start

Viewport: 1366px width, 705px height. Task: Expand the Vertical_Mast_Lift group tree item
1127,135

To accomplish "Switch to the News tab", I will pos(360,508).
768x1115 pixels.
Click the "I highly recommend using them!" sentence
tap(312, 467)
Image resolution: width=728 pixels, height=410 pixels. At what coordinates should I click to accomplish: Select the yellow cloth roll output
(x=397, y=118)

end
start

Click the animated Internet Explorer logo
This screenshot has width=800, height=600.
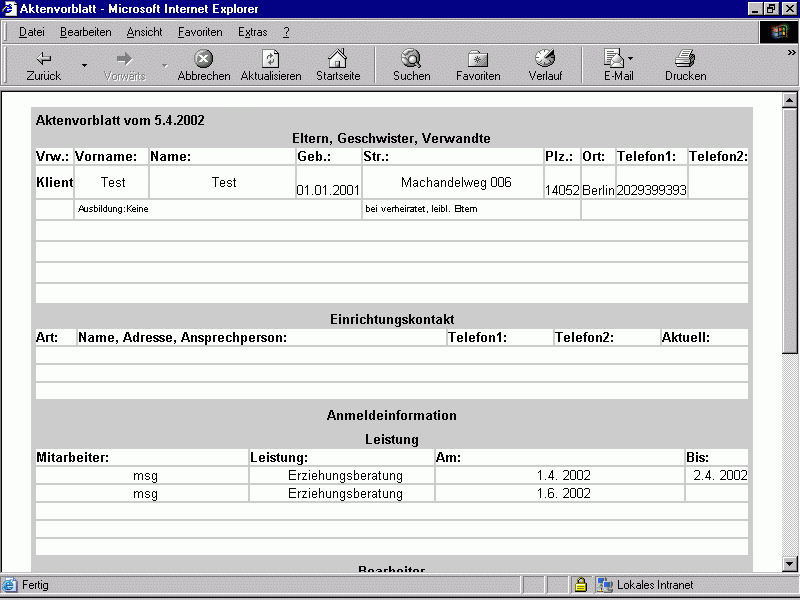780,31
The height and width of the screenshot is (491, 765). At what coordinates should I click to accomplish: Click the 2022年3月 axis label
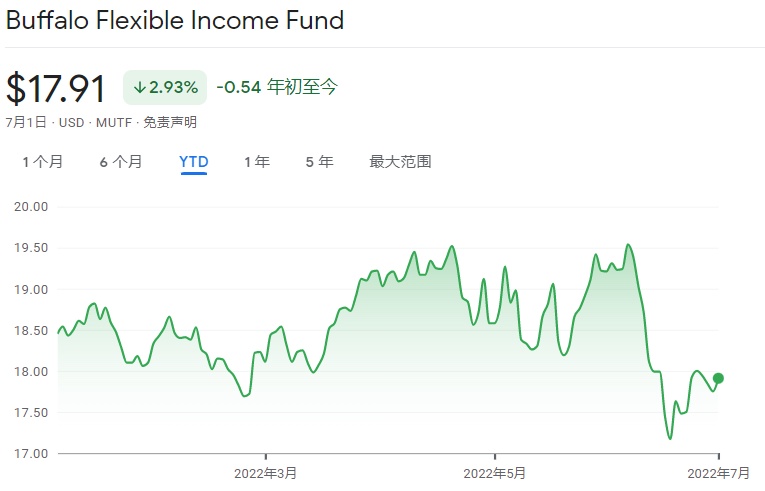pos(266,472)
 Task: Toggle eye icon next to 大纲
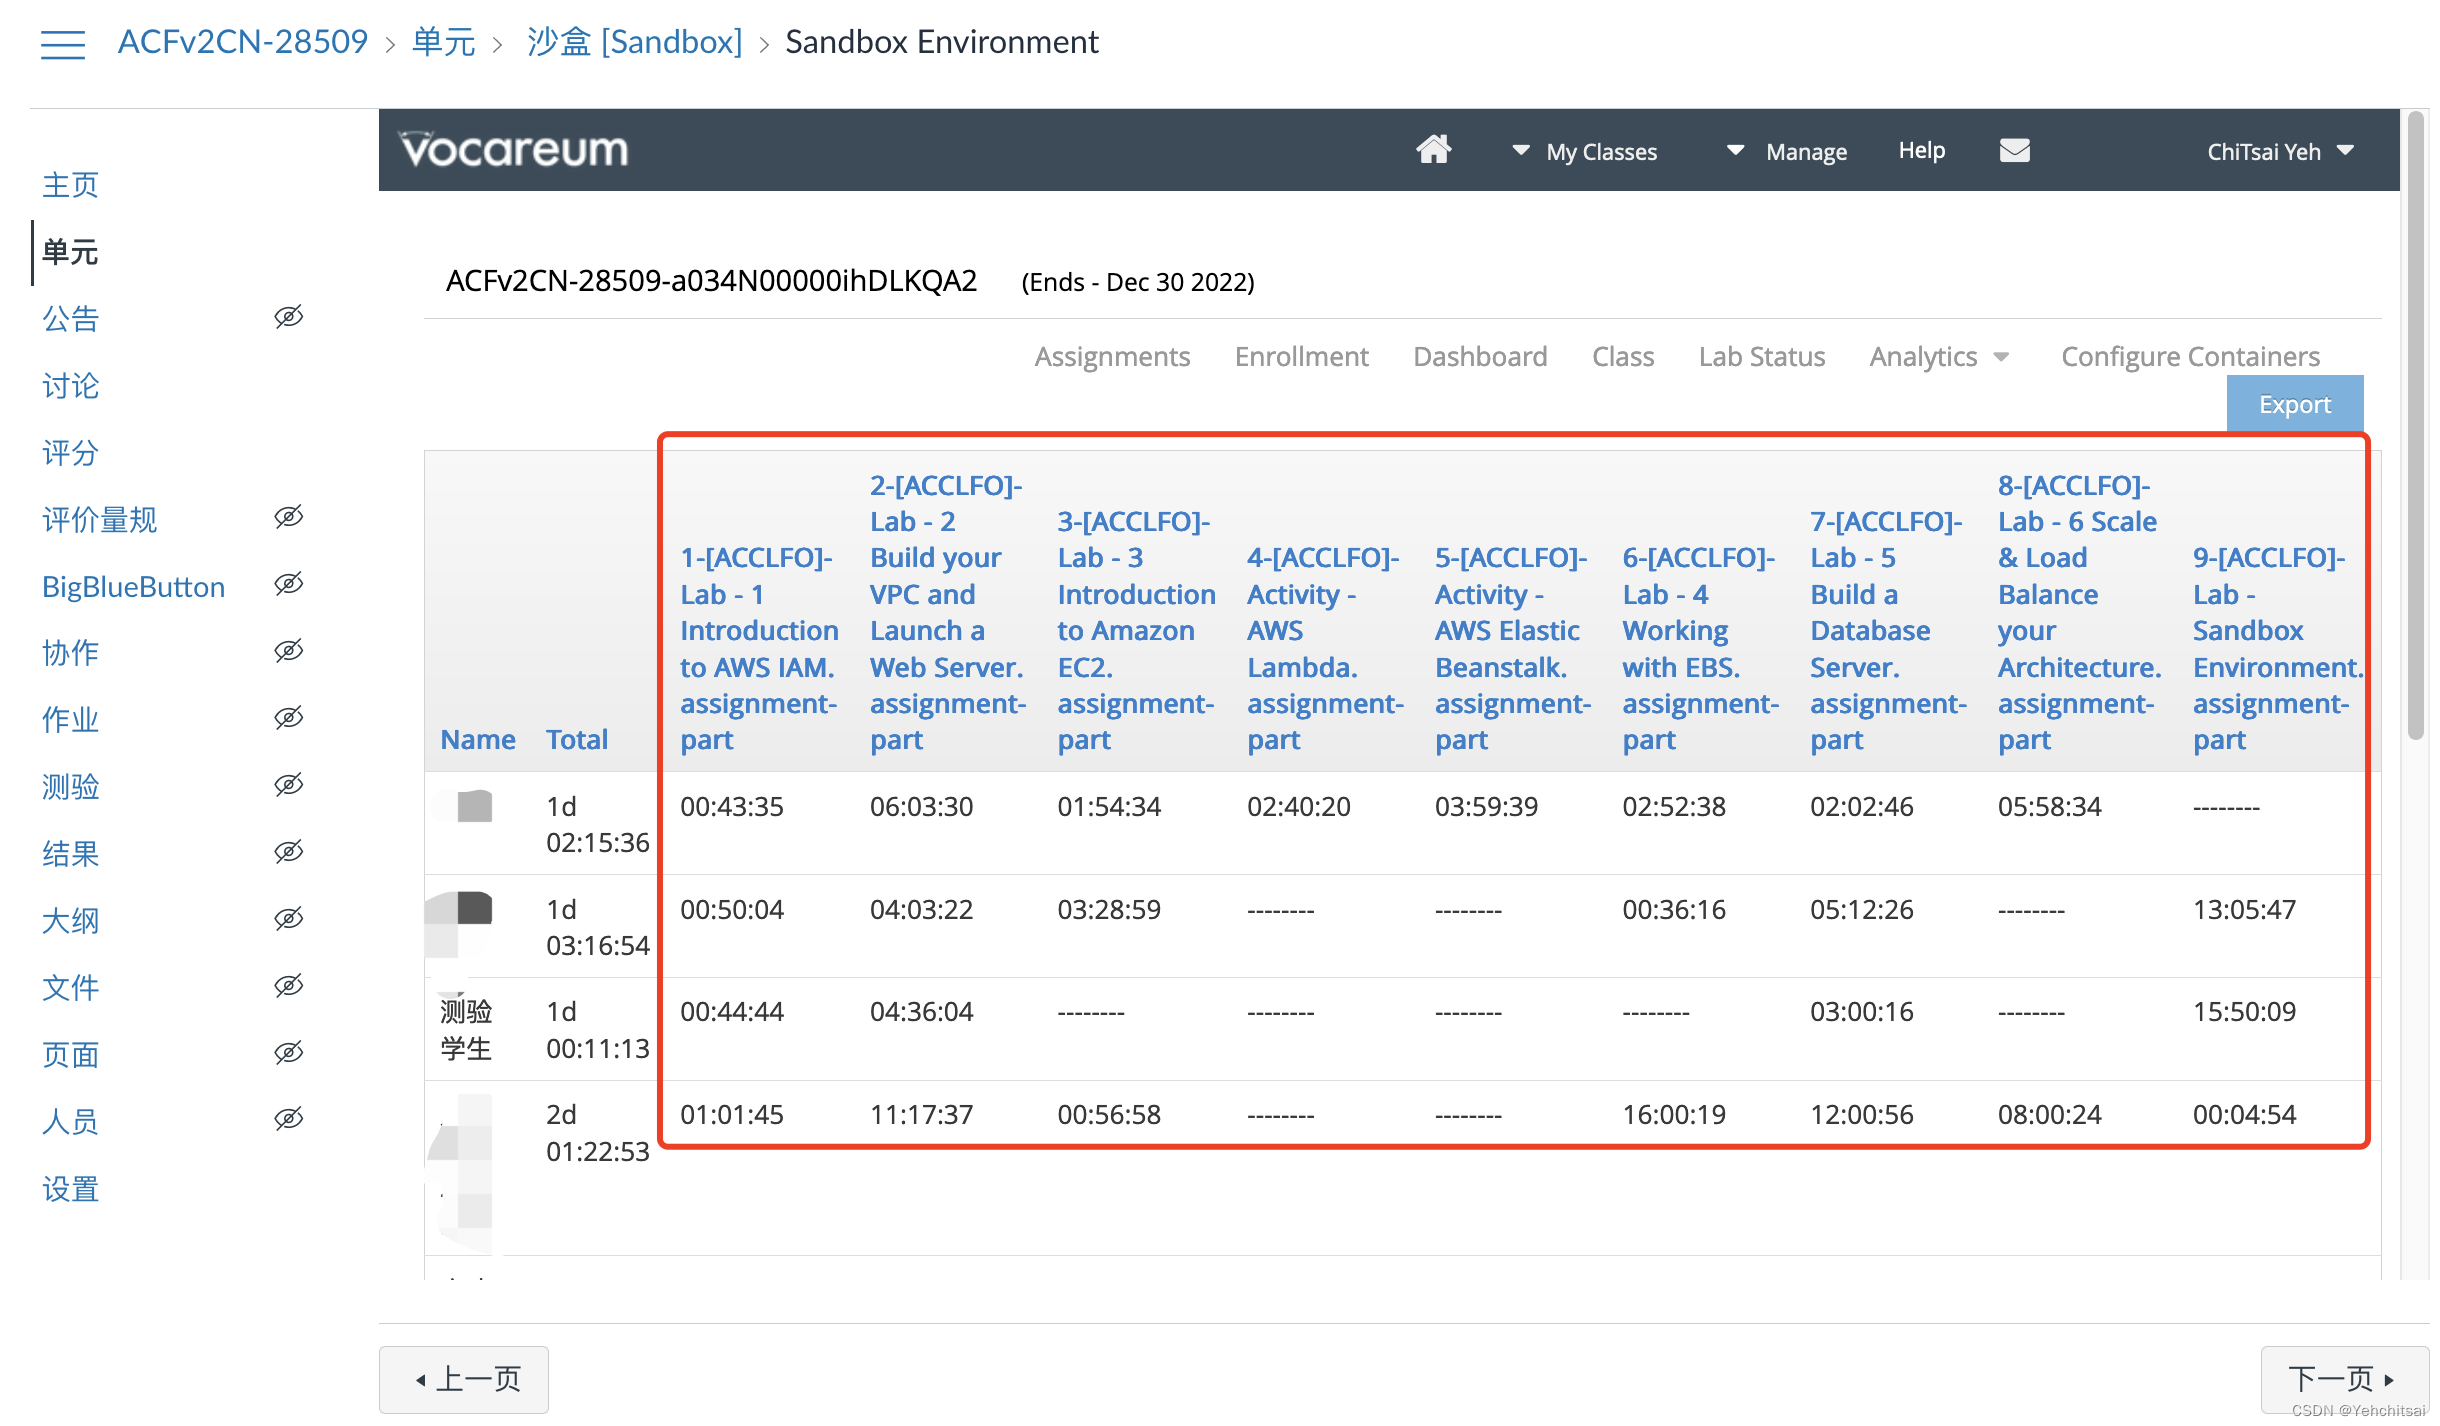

end

Turn everything in the material from the line containing "Image resolution: width=728" down to the line containing "(x=397, y=118)" into a numbered list, skipping any blank lines.

1. Image resolution: width=728 pixels, height=410 pixels. At what coordinates should I click to accomplish: Select the yellow cloth roll output
2. (x=397, y=118)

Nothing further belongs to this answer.